In [1]:
import pyaudio
import os
import wave
import pickle
from sys import byteorder
from array import array
from struct import pack
from sklearn.neural_network import MLPClassifier

from utils import extract_feature

THRESHOLD = 500
CHUNK_SIZE = 1024
FORMAT = pyaudio.paInt16
RATE = 16000

SILENCE = 30

def is_silent(snd_data):
    "Returns 'True' if below the 'silent' threshold"
    return max(snd_data) < THRESHOLD

def normalize(snd_data):
    "Average the volume out"
    MAXIMUM = 16384
    times = float(MAXIMUM)/max(abs(i) for i in snd_data)

    r = array('h')
    for i in snd_data:
        r.append(int(i*times))
    return r

def trim(snd_data):
    "Trim the blank spots at the start and end"
    def _trim(snd_data):
        snd_started = False
        r = array('h')

        for i in snd_data:
            if not snd_started and abs(i)>THRESHOLD:
                snd_started = True
                r.append(i)

            elif snd_started:
                r.append(i)
        return r

    # Trim to the left
    snd_data = _trim(snd_data)

    # Trim to the right
    snd_data.reverse()
    snd_data = _trim(snd_data)
    snd_data.reverse()
    return snd_data

def add_silence(snd_data, seconds):
    "Add silence to the start and end of 'snd_data' of length 'seconds' (float)"
    r = array('h', [0 for i in range(int(seconds*RATE))])
    r.extend(snd_data)
    r.extend([0 for i in range(int(seconds*RATE))])
    return r

def record():
    """
    Record a word or words from the microphone and 
    return the data as an array of signed shorts.

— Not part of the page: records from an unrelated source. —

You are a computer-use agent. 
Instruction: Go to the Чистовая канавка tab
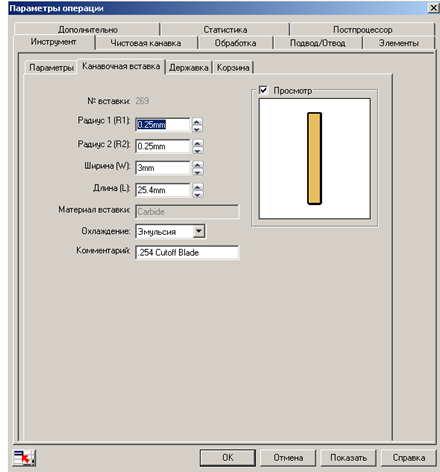point(146,43)
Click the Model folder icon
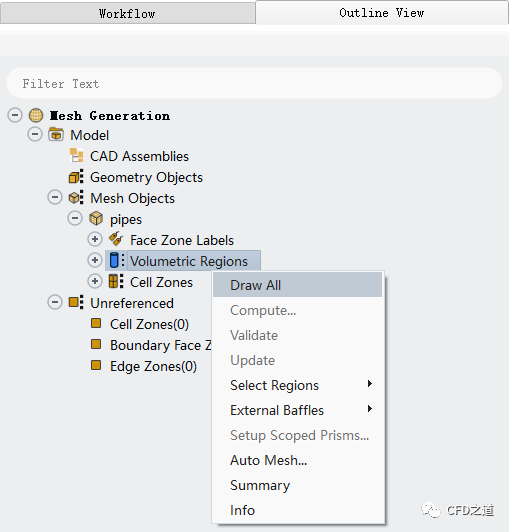 pyautogui.click(x=56, y=135)
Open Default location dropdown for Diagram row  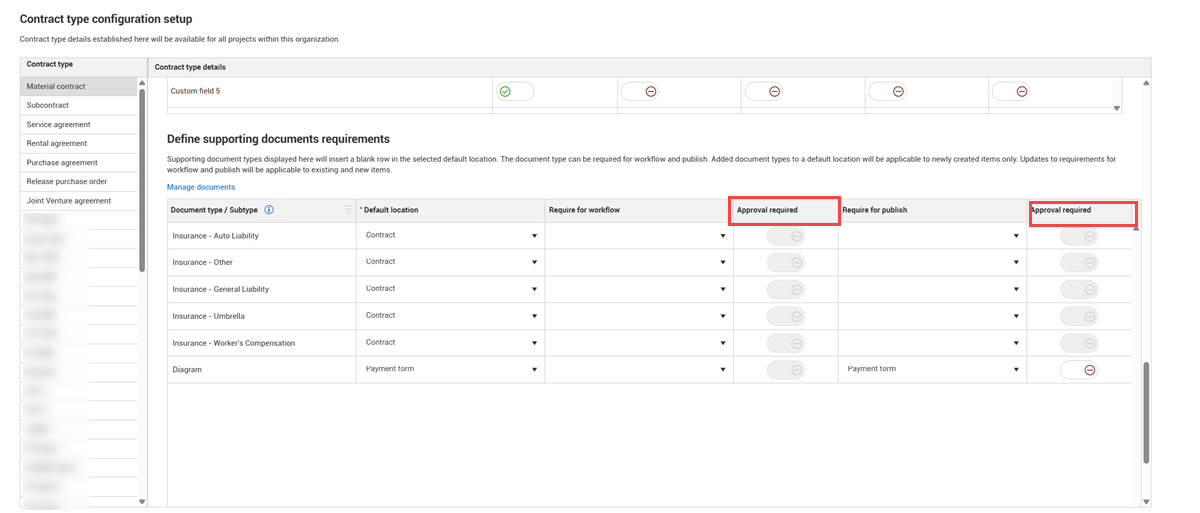click(x=450, y=370)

    Normalizes the audio, trims silence from the 
    start and end, and pads with 0.5 seconds of 
    blank sound to make sure VLC et al can play 
    it without getting chopped off.
    """
    p = pyaudio.PyAudio()
    stream = p.open(format=FORMAT, channels=1, rate=RATE,
        input=True, output=True,
        frames_per_buffer=CHUNK_SIZE)

    num_silent = 0
    snd_started = False

    r = array('h')

    while 1:
        # little endian, signed short
        snd_data = array('h', stream.read(CHUNK_SIZE))
        if byteorder == 'big':
            snd_data.byteswap()
        r.extend(snd_data)

        silent = is_silent(snd_data)

        if silent and snd_started:
            num_silent += 1
        elif not silent and not snd_started:
            snd_started = True

        if snd_started and num_silent > SILENCE:
            break

    sample_width = p.get_sample_size(FORMAT)
    stream.stop_stream()
    stream.close()
    p.terminate()

    r = normalize(r)
    r = trim(r)
    r = add_silence(r, 0.5)
    return sample_width, r

def record_to_file(path):
    "Records from the microphone and outputs the resulting data to 'path'"
    sample_width, data = record()
    data = pack('<' + ('h'*len(data)), *data)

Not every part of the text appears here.